**Study text:**
------------------------------------

The take: Wildfire prediction has always been part science, part gut feel. AI modeling turns weather and terrain data into visual forecasts that show you what's coming two weeks out. That's not replacing experience - it's arming it with better information.

EmberPoint wildfire detection venture by Lockheed Martin, PG&E, Salesforce, and Wells Fargo

EmberPoint Launches to Deploy AI and Autonomous Systems for Wildfire Detection

EmberPoint, a new company founded by PG&E, Lockheed Martin, Salesforce, and Wells Fargo, plans to give first responders and utilities access to artificial intelligence, autonomous systems, and integrated command-and-control technologies for earlier wildfire detection and better agency coordination.

CAL FIRE Battalion Chief Louis Ermigarat says the Alert California camera system has already been a game-changer, with cameras sending alerts to emergency command centers that can zoom in and assess fire size and spread. The quick intel allows CAL FIRE to escalate response immediately and keep fires to 10 acres or less 95% of the time when crews arrive within 20-30 minutes.

EmberPoint says it will leverage a "wealth of information" on wildfire prevention and mitigation developed over the last decade, but must first navigate a regulatory process with the California Public Utilities Commission. The company plans to demonstrate its technologies later this year.

The take: When PG&E and Lockheed Martin team up on fire detection, you know someone's writing big checks. The real test will be whether the tech actually reduces detection time or just adds another dashboard to monitor.

NASA wildfire digital twin fire simulation and smoke forecasting interface

George Mason Develops Wildfire Digital Twin That Forecasts Smoke Impact

George Mason University is developing a wildfire digital twin designed to simulate fire behavior in real time and forecast air pollution impacts during fast-moving incidents. The project, led by Professor Chaowei "Phil" Yang, partners with researchers from California State University-Los Angeles, NASA Jet Propulsion Laboratory, and the City of Los Angeles.

The digital twin combines data from satellites, UAVs, ground observations, and citizen reports to simulate wildfire progress and the effect of potential interventions. It draws in information on fuel sources, moisture, load, consumption, wind speeds, temperatures, and real-time fire sensors. Machine learning modeling calibrates data sets to improve accuracy.

------------------------------------

**Extracted information:**
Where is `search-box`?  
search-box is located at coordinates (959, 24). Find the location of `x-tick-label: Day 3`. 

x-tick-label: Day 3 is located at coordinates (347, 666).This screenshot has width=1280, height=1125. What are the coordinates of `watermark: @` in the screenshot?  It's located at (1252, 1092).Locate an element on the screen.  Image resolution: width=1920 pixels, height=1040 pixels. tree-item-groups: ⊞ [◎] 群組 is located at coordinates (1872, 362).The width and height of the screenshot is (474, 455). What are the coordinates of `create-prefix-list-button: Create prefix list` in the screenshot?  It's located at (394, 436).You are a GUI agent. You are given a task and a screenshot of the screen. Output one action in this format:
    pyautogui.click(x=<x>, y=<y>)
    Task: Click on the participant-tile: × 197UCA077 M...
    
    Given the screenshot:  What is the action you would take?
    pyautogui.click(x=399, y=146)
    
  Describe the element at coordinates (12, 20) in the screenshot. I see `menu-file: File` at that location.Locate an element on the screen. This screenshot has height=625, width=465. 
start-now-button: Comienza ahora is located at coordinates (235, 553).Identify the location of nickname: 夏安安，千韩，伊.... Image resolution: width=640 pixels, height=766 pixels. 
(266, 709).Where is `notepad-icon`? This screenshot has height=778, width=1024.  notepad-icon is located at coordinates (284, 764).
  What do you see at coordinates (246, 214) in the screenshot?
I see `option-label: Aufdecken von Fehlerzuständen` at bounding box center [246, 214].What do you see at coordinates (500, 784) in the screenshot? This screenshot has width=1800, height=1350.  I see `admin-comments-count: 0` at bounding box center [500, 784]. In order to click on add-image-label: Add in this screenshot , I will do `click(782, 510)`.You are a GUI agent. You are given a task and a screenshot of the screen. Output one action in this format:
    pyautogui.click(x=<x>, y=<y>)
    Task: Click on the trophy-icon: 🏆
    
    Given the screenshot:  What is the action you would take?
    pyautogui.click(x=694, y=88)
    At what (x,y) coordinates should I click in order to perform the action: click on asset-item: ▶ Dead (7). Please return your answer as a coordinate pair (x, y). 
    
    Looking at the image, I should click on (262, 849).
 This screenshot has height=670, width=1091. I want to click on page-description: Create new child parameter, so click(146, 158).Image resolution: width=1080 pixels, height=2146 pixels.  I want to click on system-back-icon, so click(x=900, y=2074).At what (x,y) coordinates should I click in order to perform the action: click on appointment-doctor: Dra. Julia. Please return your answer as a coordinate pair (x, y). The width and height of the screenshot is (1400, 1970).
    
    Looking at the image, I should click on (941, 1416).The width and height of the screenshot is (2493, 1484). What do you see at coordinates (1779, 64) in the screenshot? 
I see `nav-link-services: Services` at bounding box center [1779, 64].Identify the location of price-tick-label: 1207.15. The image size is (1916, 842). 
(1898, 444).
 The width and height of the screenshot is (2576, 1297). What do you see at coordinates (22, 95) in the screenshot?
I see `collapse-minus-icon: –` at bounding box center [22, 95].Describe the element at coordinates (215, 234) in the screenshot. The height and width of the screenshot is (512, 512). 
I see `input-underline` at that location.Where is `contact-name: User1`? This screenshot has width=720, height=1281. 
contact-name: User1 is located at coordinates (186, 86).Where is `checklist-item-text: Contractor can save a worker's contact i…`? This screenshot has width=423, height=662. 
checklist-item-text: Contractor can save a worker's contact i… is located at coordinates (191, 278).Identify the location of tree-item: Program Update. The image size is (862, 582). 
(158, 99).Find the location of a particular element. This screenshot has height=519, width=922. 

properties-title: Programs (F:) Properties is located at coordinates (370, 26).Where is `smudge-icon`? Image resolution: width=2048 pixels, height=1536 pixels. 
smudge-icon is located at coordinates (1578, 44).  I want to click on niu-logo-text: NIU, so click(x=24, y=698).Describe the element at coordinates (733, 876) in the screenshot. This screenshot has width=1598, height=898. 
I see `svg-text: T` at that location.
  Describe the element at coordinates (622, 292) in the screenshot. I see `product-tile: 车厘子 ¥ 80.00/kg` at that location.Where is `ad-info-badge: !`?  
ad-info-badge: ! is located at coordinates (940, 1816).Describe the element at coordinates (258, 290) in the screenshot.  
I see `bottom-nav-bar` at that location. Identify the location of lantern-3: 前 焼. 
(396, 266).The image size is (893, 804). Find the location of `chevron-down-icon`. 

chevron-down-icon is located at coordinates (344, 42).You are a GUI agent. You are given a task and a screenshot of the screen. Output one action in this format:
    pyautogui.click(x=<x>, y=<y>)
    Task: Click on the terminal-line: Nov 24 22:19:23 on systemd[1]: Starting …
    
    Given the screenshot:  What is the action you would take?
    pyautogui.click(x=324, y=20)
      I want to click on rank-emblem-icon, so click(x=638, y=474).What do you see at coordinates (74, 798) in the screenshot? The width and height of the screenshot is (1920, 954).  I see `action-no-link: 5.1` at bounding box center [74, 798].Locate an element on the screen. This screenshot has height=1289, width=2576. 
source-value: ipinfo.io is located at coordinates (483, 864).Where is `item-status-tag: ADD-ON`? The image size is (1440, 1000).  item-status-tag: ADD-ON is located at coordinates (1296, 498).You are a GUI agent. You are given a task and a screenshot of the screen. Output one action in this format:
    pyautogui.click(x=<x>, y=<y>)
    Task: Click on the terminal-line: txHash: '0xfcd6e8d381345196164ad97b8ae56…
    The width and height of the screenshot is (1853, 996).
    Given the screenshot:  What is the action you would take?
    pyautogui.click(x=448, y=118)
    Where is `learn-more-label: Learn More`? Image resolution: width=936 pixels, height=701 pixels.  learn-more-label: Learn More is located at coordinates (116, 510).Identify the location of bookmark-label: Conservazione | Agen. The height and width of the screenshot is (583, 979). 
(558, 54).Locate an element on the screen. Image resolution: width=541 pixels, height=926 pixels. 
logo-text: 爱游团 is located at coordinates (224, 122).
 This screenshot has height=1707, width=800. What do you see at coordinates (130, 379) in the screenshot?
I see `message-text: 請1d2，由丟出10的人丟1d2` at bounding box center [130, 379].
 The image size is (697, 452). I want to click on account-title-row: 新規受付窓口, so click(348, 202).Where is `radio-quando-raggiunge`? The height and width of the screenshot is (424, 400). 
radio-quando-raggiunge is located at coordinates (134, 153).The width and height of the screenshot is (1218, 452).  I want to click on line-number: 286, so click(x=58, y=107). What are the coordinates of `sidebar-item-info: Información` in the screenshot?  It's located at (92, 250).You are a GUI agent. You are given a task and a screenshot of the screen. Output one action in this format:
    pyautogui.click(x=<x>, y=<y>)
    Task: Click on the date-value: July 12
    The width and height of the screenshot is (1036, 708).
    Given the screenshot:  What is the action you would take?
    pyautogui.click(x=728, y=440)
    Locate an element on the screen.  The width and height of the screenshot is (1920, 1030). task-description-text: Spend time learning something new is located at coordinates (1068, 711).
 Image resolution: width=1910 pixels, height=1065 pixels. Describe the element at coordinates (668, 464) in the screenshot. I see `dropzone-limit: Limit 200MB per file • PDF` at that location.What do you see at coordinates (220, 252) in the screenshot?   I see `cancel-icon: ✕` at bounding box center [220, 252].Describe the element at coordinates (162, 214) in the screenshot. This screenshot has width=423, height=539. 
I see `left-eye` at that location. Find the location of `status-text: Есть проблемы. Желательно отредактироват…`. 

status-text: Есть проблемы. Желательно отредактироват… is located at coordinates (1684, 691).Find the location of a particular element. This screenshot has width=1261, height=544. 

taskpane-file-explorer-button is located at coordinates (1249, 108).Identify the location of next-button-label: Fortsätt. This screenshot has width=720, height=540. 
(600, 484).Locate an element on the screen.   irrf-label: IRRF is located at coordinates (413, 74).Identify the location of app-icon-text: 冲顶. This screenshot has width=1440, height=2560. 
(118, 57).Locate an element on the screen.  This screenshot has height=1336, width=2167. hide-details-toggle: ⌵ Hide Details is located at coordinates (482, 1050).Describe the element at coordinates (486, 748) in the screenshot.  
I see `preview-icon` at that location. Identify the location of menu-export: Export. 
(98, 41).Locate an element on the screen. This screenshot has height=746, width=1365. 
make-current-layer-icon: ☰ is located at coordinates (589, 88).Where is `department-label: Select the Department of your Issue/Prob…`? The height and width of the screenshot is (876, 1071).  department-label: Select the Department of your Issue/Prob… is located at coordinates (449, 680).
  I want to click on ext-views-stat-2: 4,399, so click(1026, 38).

------------------------------------

**Tasks to perform:**
1) In the wildfire technology roundup, what percentage of the time does CAL FIRE keep fires to 10 acres or less when crews arrive within 20-30 minutes?
2) Carry the wildfire technology roundup forward from its final sentence.

**Answers per task:**
1) 95% of the time.

2)
Yang says the goal is "to develop an AI-based system that can provide real-time, high-resolution simulation and forecasting of wildfire behavior and model the resulting air pollution and air quality impacts for better informed public health responses." The system will provide firefighters and local agencies with a range of possibilities and confidence levels for fire movement, helping them make quick decisions about firefighter placement and evacuation priorities.

The take: Smoke kills more people than flames do. A digital twin that forecasts both fire spread and air quality impact gives incident commanders the data to make smarter evacuation calls. That matters when you're deciding who needs to move first.

TOOL SPOTLIGHT

Traffic Signal Preemption

Traffic signal preemption has been around for decades, but the technology keeps getting better and departments that haven't revisited it are leaving time on the table. Modern GPS-based systems like Opticom from Miovision (formerly GTT) turn lights green as your apparatus approaches and red for cross traffic, without the old infrared line-of-sight limitations. Normal, Illinois is evaluating the latest generation and expects to cut 15-20 seconds off its 4:28 average response time. A community in Georgia that deployed the same technology shaved 40 seconds off average response and called the improvement "transformational."

Why revisit it now: The newer GPS systems are cheaper to install, work around curves and hills, and integrate with your CAD. Twenty seconds doesn't sound like much until you're the one waiting for the truck.